McGrath, who knew “zero about managing an office,” learned on the job. She also gained confidence as a public speaker. “I started out very nervous, with trembling hands,” she says. “But I kept doing it, and a year later I spoke to 1,000 longshoremen in San Francisco. I was passionate and articulate and they gave us $1,000.”
That’s when McGrath met legendary labor leader Harry Bridges, whom she and others joined for drinks. “To me, that was huge,” says McGrath. “Meeting Harry Bridges was a highlight of my young life.”
In 1944, thanks to the Sleepy Lagoon Defense Committee, the case went to appeal. The court unanimously overturned the convictions and freed the 12 defendants.
The case was brought to light again in 1978 when Luis Valdez’s play Zoot Suit—later made into a film—opened. In Zoot Suit, a drama based on the Sleepy Lagoon trial, Alice figures prominently in the story. “The Alice character in Zoot Suit has some elements that are the real Alice and some that are created,” says McGrath, “but Luis Valdez really gets the flavor of the time.”
So what does a social activist do after helping overturn 12 murder convictions? McGrath took on smaller projects, including organizing an 83rd birthday party for renowned African American intellectual and writer W.E.B. DuBois, who became a “lifelong friend.” She also served as a publisher’s sales representative, a retail clerk, a figure model, and a teacher of self defense for girls and women.
In her mid-60s, when most people begin slowing down, McGrath discovered another passion: Nicaragua. She took her first trip there in 1984 “out of curiosity” and fell in love with the country.

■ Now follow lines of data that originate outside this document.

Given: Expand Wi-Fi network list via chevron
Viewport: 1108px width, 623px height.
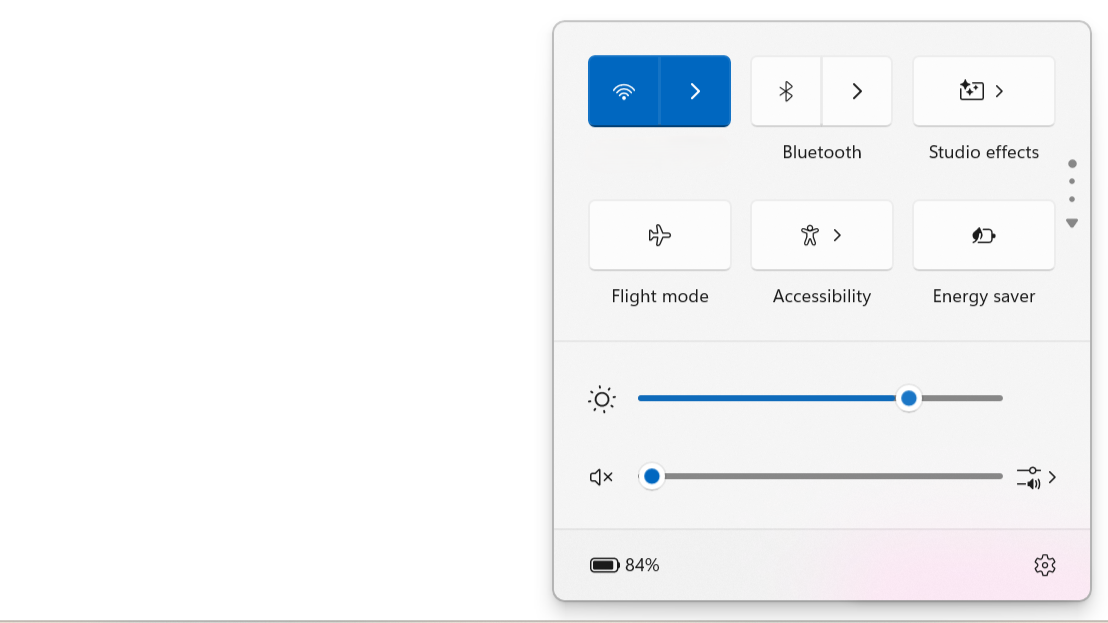Looking at the screenshot, I should pyautogui.click(x=695, y=90).
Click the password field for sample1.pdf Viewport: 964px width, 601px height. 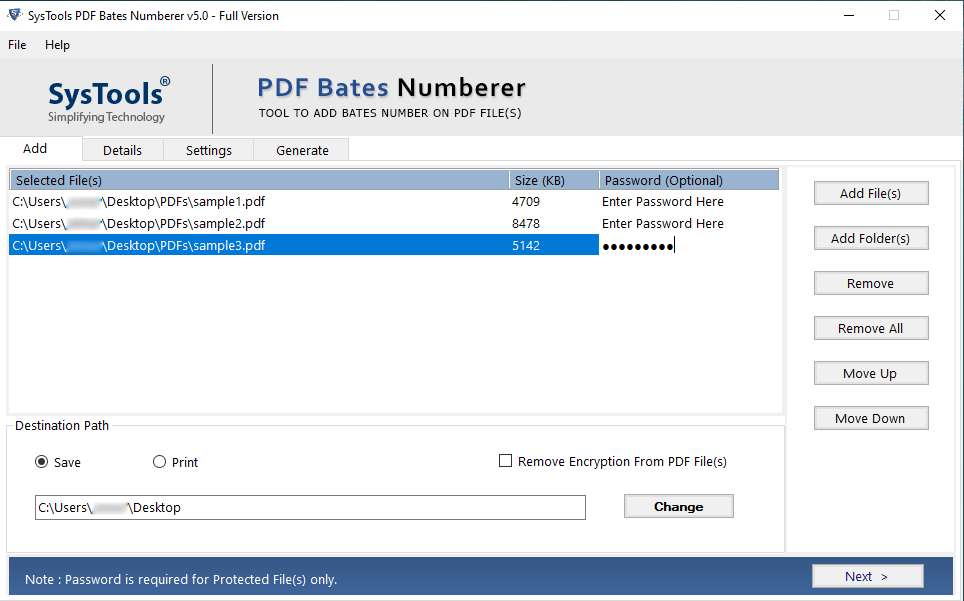[x=662, y=201]
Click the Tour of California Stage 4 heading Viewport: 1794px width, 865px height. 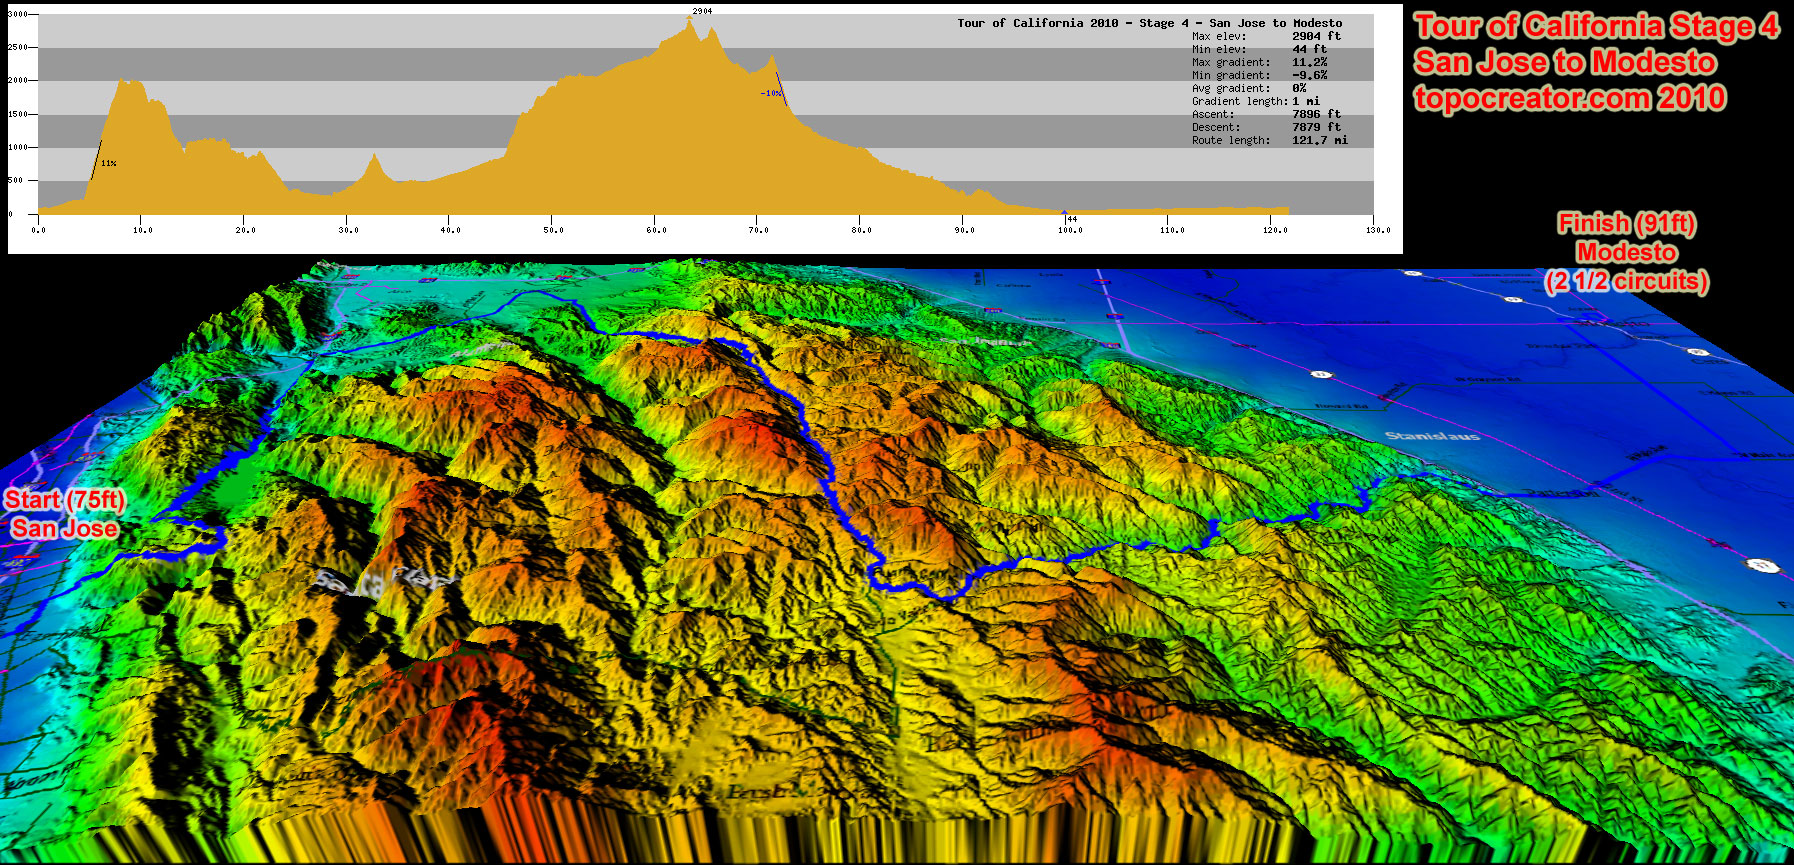[x=1596, y=26]
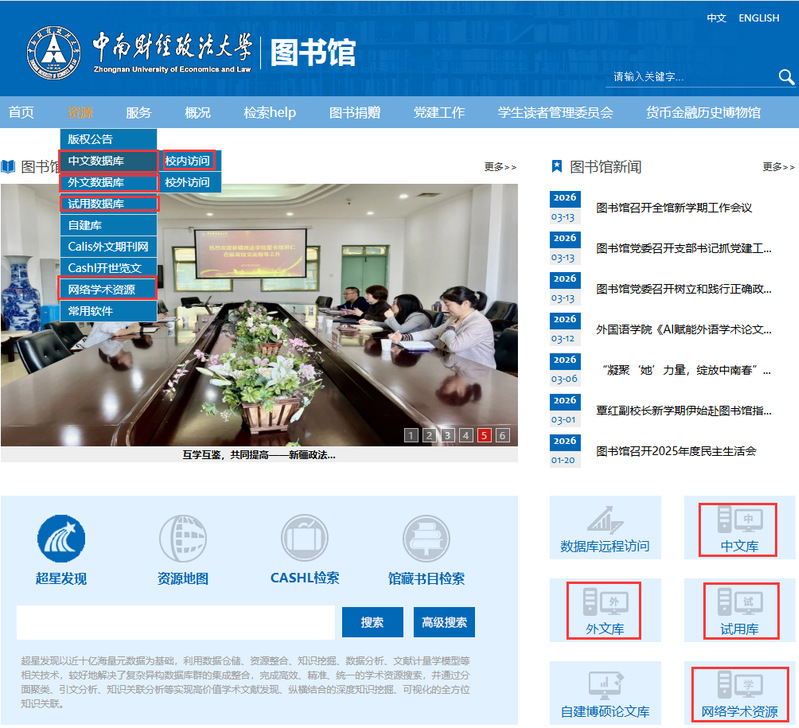This screenshot has height=728, width=799.
Task: Open 自建博硕论文库 tile
Action: tap(605, 694)
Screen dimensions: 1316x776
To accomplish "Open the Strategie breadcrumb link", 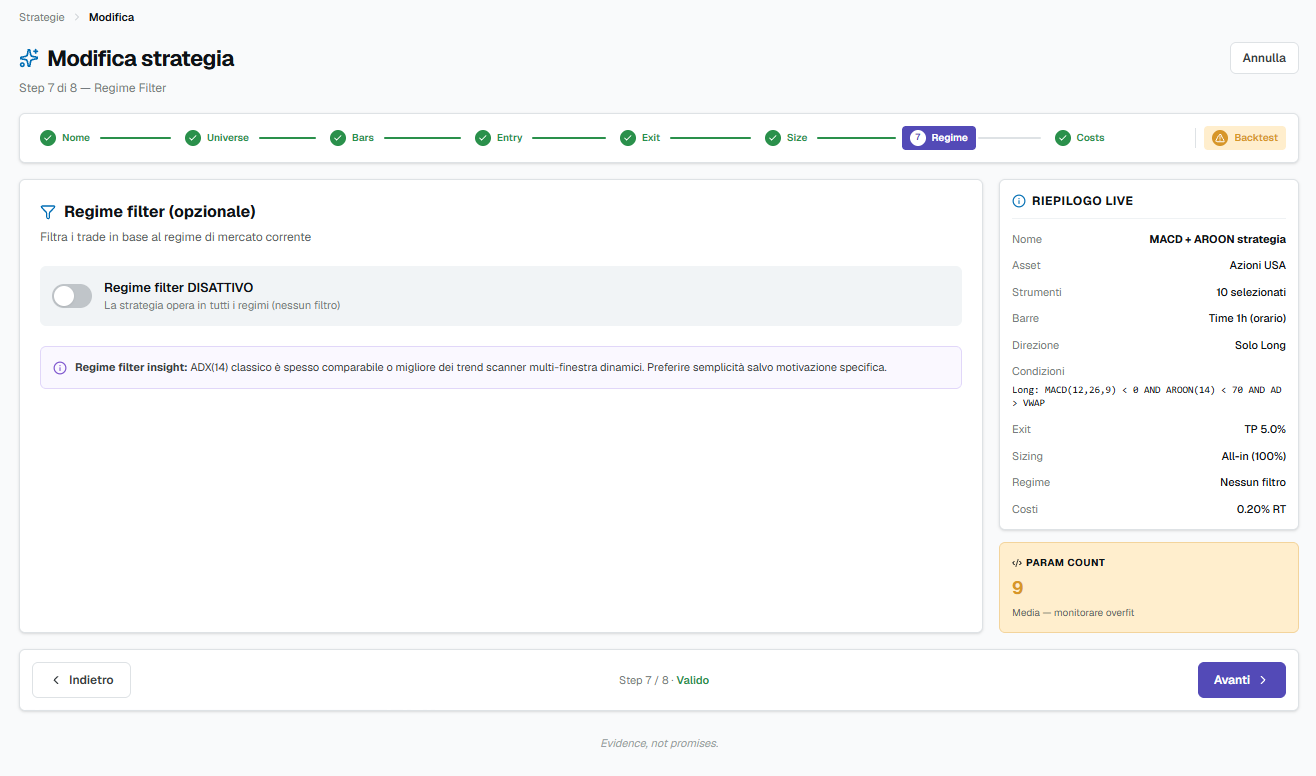I will [x=42, y=17].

“I was so excited to be there that I wanted to bring more people down with me,” she recalls. She began taking friends, then led political tours, and finally arranged tours for groups of academics. She has made 86 trips to Nicaragua in the past 20 years, and is departing for her 87th trip this month to visit friends.
McGrath also has been stirring things up closer to home. Several years after moving to Ventura, California, she discovered that the city’s bar association had no pro bono program. “Every county is supposed to have one, so I offered to start one,” she says. “For two years I was almost full-time as a volunteer for them.”
Once that program was established, McGrath began working with attorneys and court personnel as a client advocate, working “to make the process of court less painful for poor people.” Like nearly all her previous endeavors, the focus was on helping those without a voice.
Her recent gifts to the Harry Bridges Center for Labor Studies have a similar inspiration.
“I admired Harry Bridges more than any other labor leader,” says McGrath. “He was faithful to his death and represented the very best of the U.S. labor movement, which has provided a much needed voice for working people.
“I feel very lucky to have been able to make a generous contribution. And it’s not just a contribution, it’s an investment. With the charitable gift annuity, I get money while I’m alive and the Labor Studies benefits when I die. I feel just great about it.”